Chapter 33

I was examining the canvas I had painted the night before. I’d just decided that yes, once finished, this would be my entry to the Salon. I was thinking about what improvements I needed to make when Julien awoke.

I called for the maid to bring us café au lait, and as I sat with him on the bed and ate flaky croissants and drank the scalding coffee, I thought everything was all right. He was studying the painting.

“It seems almost impossible for you to have learned so much so quickly and become so proficient.”

“It seems so to me, too.”

He continued to study the painting.

“You didn’t paint it, did you?”

“What are you suggesting? Someone snuck into the bedroom last night and painted you?” I laughed.

“Isn’t that what you believe?”

“What do you mean?”

“I think you believe you are becoming someone else. Taking on a role.
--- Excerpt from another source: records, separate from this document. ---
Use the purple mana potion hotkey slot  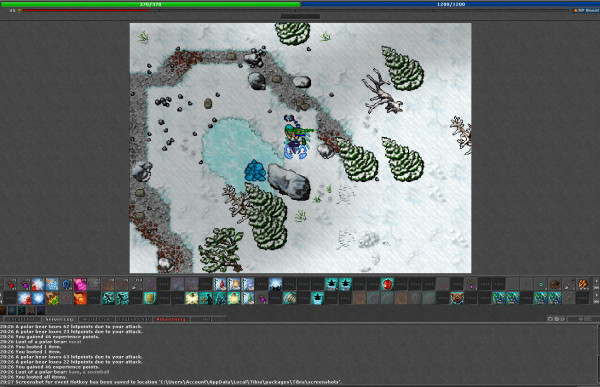[x=25, y=284]
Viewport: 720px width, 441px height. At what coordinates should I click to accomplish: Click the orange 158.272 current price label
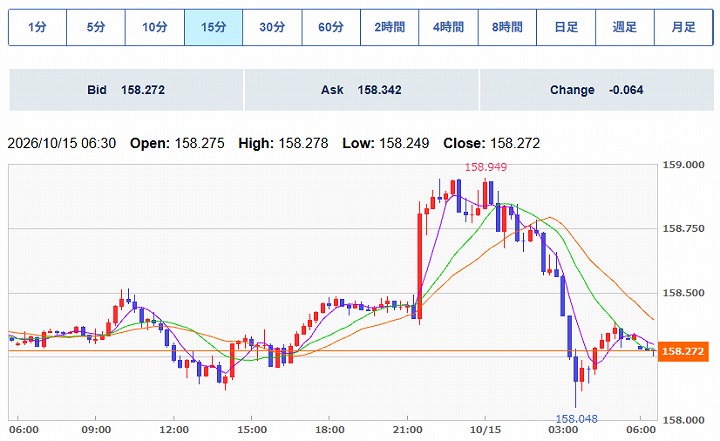coord(683,351)
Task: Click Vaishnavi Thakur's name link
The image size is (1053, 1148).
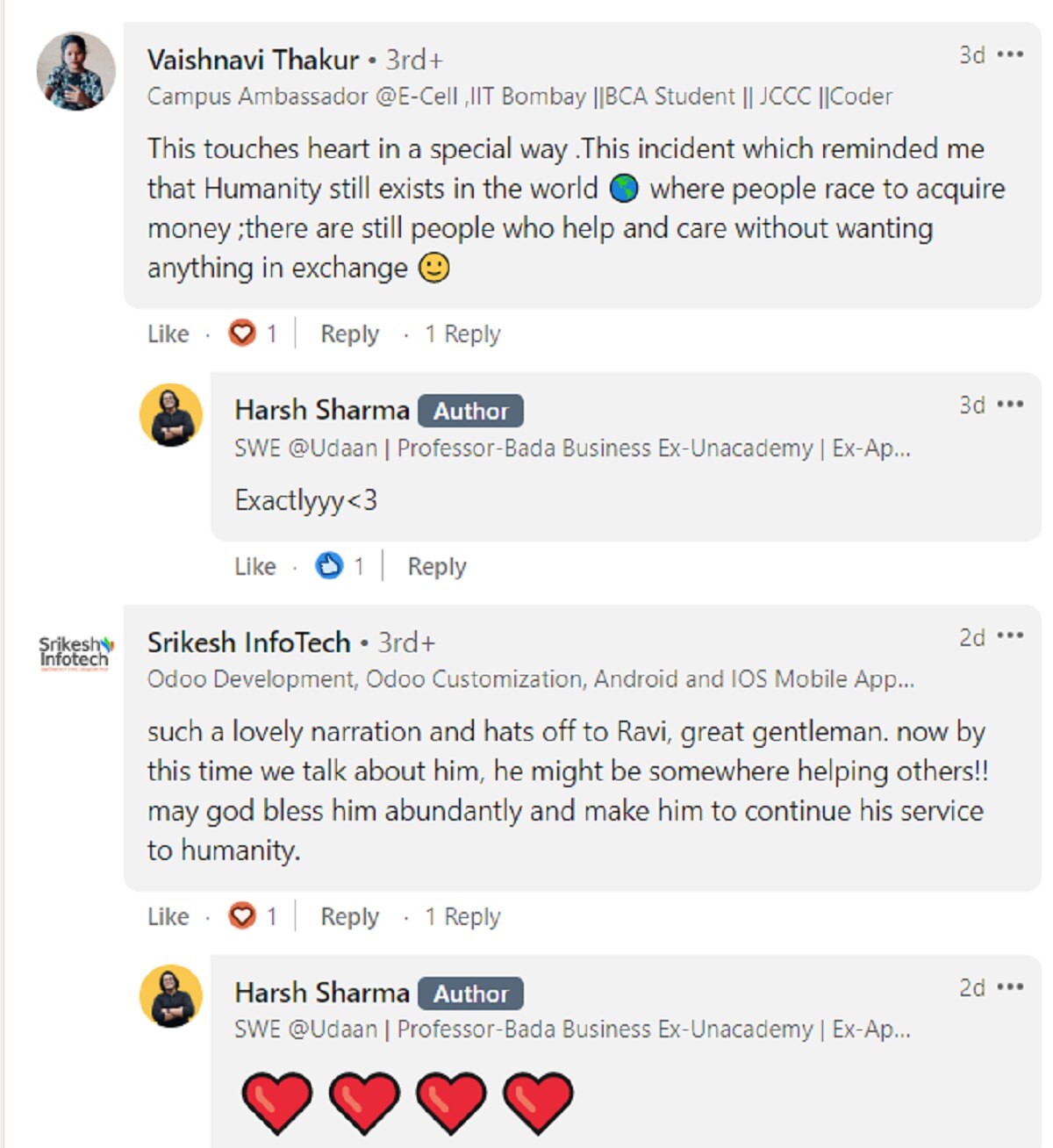Action: coord(253,60)
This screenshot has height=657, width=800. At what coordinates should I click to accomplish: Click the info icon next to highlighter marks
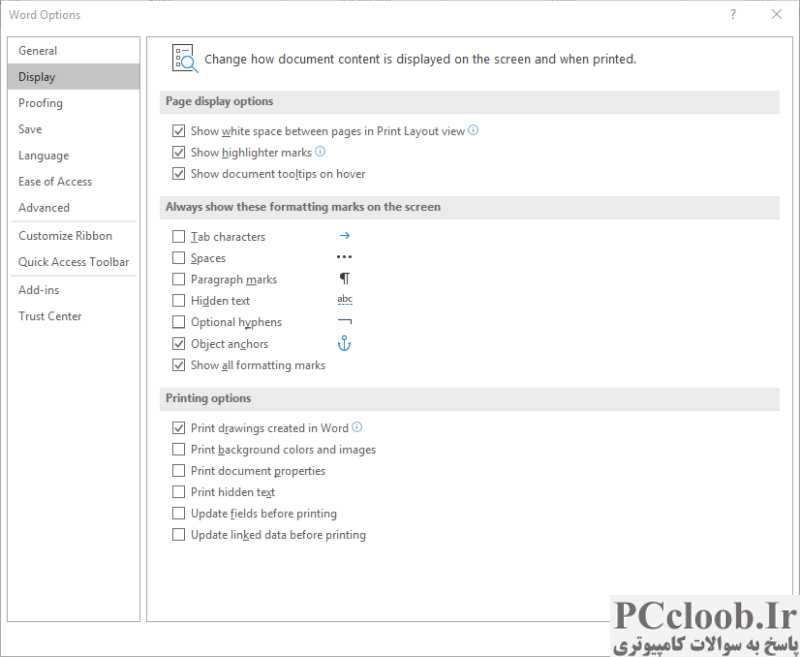320,151
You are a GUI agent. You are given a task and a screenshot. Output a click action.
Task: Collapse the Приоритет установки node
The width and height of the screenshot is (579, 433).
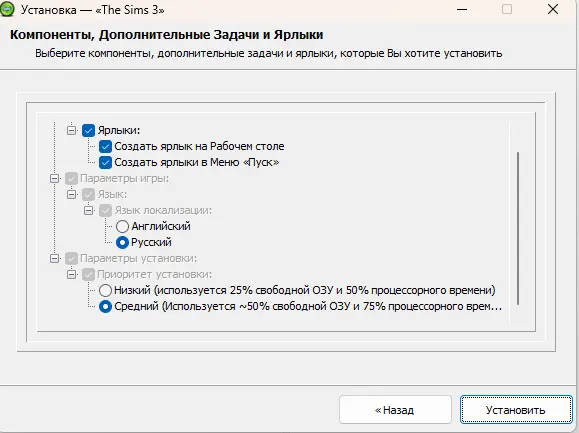[x=72, y=274]
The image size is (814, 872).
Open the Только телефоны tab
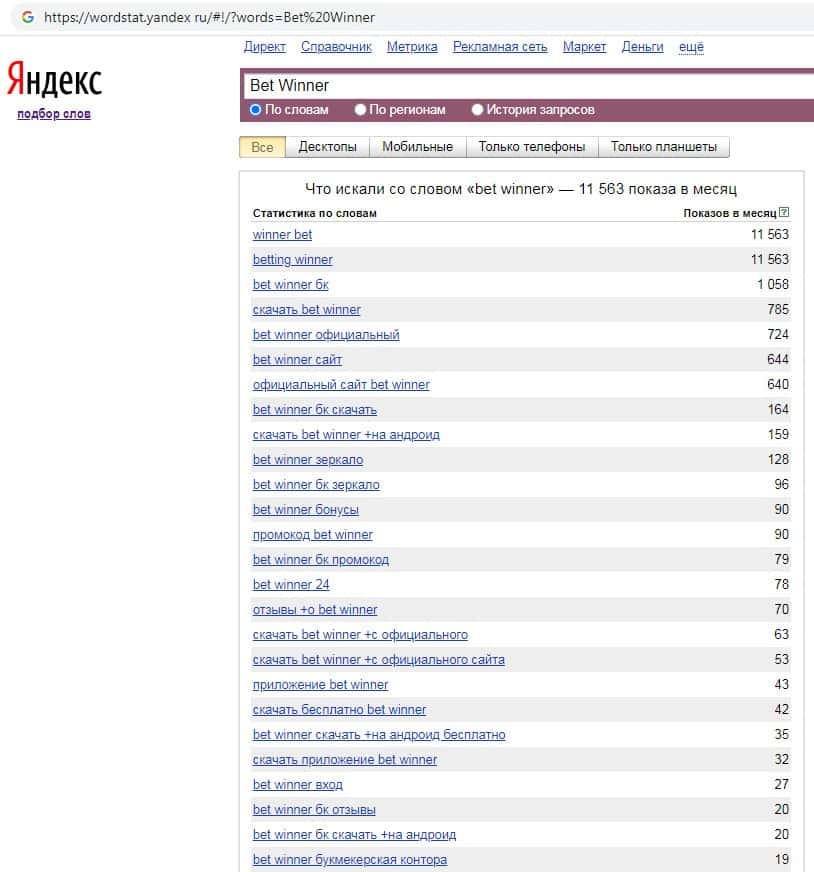coord(531,147)
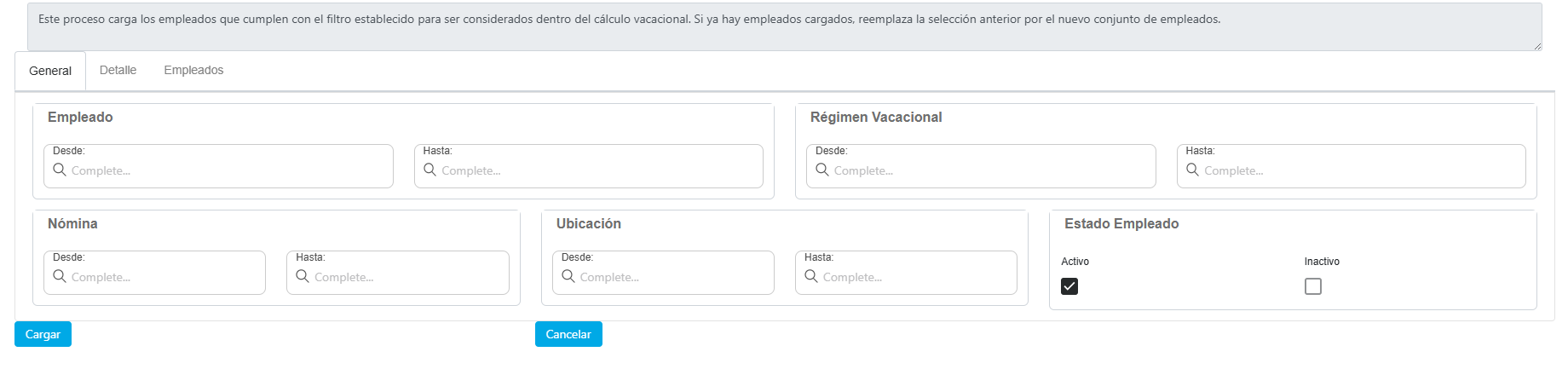Click search icon in Régimen Vacacional Hasta

pos(1193,170)
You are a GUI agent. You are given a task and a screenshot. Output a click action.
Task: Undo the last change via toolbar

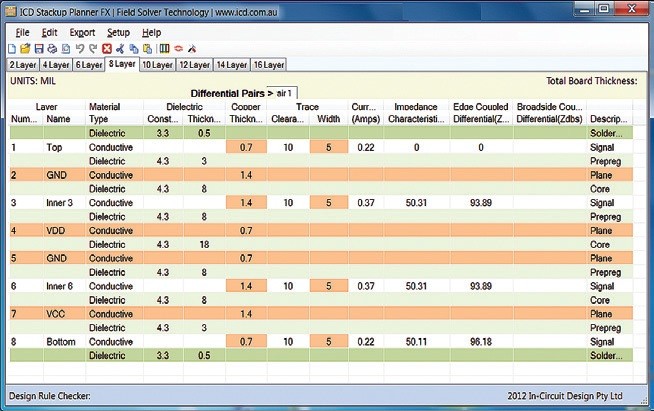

Being unduly influenced by a myth. I spoke to Dujols. He came to see me during the week, to pay his respects.”

“What does that have to do with this?”

“He told me you had gone back to see him and what you talked about. They are a dangerous group, Sandrine. They know how to stimulate people’s thoughts. There are rumors of black masses and witches’ covens and-”

“I still don’t understand what this has to do with me and the painting.”

“Dujols told me about the legend… about La Lune spending eternity searching for a woman to… What did he call it? Oh yes, a woman she can merge with so that she can relive her thwarted love affair and make it turn out all right this time.”

I nodded.

“I reminded him that I’m a rationalist. An atheist. I don’t believe in a god above or a devil below. But he told me there was a way I could prove it. He said La Lune would need to be physically tethered to you in some way for her to incubate. And that no one but you could loosen her grip.”

His eyes moved to my ruby necklace. I put my hands up and hid it from his gaze.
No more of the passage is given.